Puis il a évoqué la situation à Bayda, d’où sa mère est originaire, accusant les insurgés de vouloir y instaurer un émirat islamique, et les médias arabes de déformer la réalité. Il a assuré que le colonel Kadhafi lui-même mènerait la bataille à Tripoli.
“Nous nous battrons jusqu’au dernier homme.”
Seif el-Islam a conclu ce discours par un “nous voulons vivre et mourir en Libye” et “nous ne laisserons pas Al-Jazeera, Al-Arabiya et la BBC nous piéger”.
Pour Luis Martinez, directeur de recherches à Sciences-Po, “de 2003 à 2009 Seif el-Islam a essayé de réformer le régime.
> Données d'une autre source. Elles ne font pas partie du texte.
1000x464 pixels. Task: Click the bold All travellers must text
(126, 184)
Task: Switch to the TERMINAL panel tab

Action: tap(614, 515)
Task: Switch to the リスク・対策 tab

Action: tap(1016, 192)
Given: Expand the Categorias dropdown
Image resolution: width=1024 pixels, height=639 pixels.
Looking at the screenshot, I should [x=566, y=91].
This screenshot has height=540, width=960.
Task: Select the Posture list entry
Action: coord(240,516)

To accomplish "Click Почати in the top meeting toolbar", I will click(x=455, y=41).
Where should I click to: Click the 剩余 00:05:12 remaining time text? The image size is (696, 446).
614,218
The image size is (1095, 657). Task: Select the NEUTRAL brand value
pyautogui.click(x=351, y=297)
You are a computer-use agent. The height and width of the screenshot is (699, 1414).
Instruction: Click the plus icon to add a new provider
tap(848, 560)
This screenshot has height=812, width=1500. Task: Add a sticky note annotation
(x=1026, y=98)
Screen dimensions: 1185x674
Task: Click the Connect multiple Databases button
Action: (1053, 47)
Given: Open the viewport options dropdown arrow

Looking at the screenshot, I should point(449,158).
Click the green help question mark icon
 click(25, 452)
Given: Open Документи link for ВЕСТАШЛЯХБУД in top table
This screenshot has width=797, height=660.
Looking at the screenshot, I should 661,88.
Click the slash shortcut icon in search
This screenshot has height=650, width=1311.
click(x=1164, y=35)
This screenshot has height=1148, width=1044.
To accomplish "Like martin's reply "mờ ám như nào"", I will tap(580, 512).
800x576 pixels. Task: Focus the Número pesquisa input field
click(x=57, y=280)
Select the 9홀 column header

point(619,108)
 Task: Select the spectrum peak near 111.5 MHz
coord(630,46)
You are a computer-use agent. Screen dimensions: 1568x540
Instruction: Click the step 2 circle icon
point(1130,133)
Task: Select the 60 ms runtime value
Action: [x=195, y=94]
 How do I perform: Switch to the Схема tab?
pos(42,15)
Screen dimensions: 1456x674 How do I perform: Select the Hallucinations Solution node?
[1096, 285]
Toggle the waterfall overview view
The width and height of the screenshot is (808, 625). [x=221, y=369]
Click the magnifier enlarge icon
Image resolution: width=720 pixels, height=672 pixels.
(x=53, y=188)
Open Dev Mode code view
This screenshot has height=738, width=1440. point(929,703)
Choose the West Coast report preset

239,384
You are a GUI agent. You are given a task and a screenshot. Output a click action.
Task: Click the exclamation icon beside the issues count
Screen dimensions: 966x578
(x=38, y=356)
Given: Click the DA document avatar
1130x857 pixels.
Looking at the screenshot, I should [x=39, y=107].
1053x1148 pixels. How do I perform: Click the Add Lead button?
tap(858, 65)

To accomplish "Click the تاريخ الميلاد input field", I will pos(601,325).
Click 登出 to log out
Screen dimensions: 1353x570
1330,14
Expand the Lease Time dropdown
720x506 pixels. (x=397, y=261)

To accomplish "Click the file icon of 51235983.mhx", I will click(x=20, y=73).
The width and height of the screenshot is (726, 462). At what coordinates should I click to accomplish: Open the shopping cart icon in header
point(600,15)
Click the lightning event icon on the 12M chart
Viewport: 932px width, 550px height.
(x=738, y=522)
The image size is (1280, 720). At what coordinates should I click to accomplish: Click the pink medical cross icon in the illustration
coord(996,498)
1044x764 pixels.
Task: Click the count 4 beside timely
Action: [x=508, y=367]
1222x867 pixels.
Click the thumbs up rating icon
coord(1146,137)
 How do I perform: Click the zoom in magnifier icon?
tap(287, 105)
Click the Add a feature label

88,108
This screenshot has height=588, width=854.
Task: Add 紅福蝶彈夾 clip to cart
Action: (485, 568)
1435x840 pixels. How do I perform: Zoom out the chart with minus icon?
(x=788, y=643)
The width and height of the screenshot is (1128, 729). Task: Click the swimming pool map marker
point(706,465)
Il s’est confronté aux ‘staliniens’ et a finalement été marginalisé par les proches de son père, les vieux”.
Est-ce parce qu’il donne une image moderne, qu’il a osé parfois critiquer le régime, qu’il a été propulsé sur le devant de la scène ?
“Allié de l’Occident” selon le New York Times.Agé de 38 ans, il était décrit l’an dernier par le New York Times “comme l’allié de l’Occident”, mais n’exerçait plus, dernièrement, qu’un rôle honorifique.
En février 2009, le fils préféré du colonel avait évoqué la possibilité de s’exiler. Interrogé par Rue89, Hasni Abidi (directeur du Centre d’études et de recherche sur le monde arabe) expliquait alors que Saif al-Islam s’était mis à dos les comités révolutionnaires, qui n’avaient pas apprécié ses discours pour ouvrir le régime aux droits de l’homme en instituant une Constitution moderne :
“Personne n’a osé faire ça avant lui. Imaginez : il a critiqué le régime en le traitant d’arbitraire.”
A l’époque, on parlait de rivalités sans merci avec certains de ses frères, dont Saadi, qui dirige la répression. Ses ennuis avec l’aile conservatrice se seraient aggravés au cours des dernières semaines.
Reuters rapporte que vingt journalistes travaillant pour Ghad, son groupe de presse, ont été brièvement arrêtés. Ledirecteur a démissionné et le quotidien a cessé de paraître.